To use information from Watson Explorer Content Analytics for other purposes, such as data warehouse, business intelligence, classification, and eDiscovery or compliance applications, you can export documents from collections and then import the exported data into your applications.
When you configure options for exporting documents, you specify whether the documents are exported as XML files or CSV files to a file system, exported to a relational database, or exported according to a format and location that is specified by a custom plug-in. Watson Explorer Content Analytics does not provide any utilities for importing the exported documents into other applications.
In this scenario, assume that your content management system supports importing documents from a file system, but you also want to import documents that are stored in a BLOB column in a relational database. You can configure a database crawler to crawl the BLOB column and then export the crawled data to XML files on a file system. You can then import the exported files into your content management system.
In this scenario, assume that you want to analyze reports about defects in automobiles. The reports contain structured data, such as a problem code or the date of the report. Each report also includes a description of the customer's complaint and how the problem was addressed in free text format. For example, the problem report might be "Customer smelled burning odor under the hood" and the problem solution might be "Rusty connection to the fuel pump relay was replaced."
You can create an annotator to extract industry-specific keywords or patterns from unstructured text, such as the symptoms of a problem, the names of replacement parts, and so on. If you configure a collection to use the annotator, relevant unstructured data can be analyzed, extracted, and annotated when crawled documents enter the document processing pipeline.
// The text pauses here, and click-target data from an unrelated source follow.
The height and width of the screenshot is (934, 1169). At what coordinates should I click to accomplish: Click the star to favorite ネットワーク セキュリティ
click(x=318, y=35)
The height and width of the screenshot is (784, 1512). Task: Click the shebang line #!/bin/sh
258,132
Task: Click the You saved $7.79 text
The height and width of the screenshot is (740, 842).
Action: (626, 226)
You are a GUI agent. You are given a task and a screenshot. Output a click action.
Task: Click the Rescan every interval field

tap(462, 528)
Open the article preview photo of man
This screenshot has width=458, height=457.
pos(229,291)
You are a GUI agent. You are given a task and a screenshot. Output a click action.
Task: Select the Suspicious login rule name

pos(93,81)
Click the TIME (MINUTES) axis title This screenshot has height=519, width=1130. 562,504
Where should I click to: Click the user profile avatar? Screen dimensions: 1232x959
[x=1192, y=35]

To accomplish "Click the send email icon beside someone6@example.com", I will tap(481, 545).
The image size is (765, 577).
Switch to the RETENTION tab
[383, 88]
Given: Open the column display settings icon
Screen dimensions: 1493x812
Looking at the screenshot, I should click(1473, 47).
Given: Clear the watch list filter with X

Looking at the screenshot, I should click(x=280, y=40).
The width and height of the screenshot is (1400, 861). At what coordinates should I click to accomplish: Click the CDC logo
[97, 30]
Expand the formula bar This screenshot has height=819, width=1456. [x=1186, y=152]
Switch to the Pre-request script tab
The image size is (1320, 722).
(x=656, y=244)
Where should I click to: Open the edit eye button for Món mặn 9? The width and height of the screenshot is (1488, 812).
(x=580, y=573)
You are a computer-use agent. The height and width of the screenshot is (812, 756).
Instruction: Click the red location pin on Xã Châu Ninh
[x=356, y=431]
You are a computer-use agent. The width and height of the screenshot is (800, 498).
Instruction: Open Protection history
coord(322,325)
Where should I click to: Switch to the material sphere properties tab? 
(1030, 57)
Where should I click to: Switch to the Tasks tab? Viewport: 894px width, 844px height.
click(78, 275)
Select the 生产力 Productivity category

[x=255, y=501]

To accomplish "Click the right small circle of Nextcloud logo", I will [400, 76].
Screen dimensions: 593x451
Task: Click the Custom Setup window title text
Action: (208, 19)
You can export this analyzed data to XML files, CSV files, or a relational database, and then import the exported data into your business intelligence application.
If you use IBM Cognos® Business Intelligence (IBM Cognos BI), you can configure Watson Explorer Content Analytics to export documents directly to a relational database. you can run online analytical processing (OLAP) queries against the reports to do a more in-depth analysis of both structured and unstructured data.
In this scenario, assume that you are asked by your legal compliance department to gather documents in response to a discovery request regarding patent infringement. The documents of interest are crawled, analyzed, and stored in the index. However, the collection also includes documents that are of no value to the current investigation. When you search the collection, specify criteria to limit the results to documents that are relevant to the discovery request. You can export the documents to XML files and then import the exported files into your eDiscovery system, such as IBM eDiscovery Manager.
In another scenario, assume that you need to train an IBM Content Classification knowledge base. When you query the collection, you can export documents that match your search conditions as XML files. When the documents are exported, a catalog.xml file that contains information about the fields in the documents is also exported. If you import the document XML files and catalog.xml file into Classification Workbench, you can use the data to train knowledge bases and decision plans. By repeatedly searching collections and exporting documents, you can improve how content is classified over time.
To export documents, you must enable the document cache for the collection.
When you configure export options for crawled or analyzed documents, you can specify whether the documents are to be added to the index. For example, if you use Watson Explorer Content Analytics primarily as a means to collect documents or collect analytical data about content, then you might want to export the documents without adding them to the index.
When you configure export options for searched documents, you can configure schedules to control when the documents are to be exported from the document cache. You can create a general schedule for all export requests and configure custom schedules for individual requests. You can also schedule the request to run on an incremental basis. In this case, only documents that were added to the index after the last time the export program ran are exported.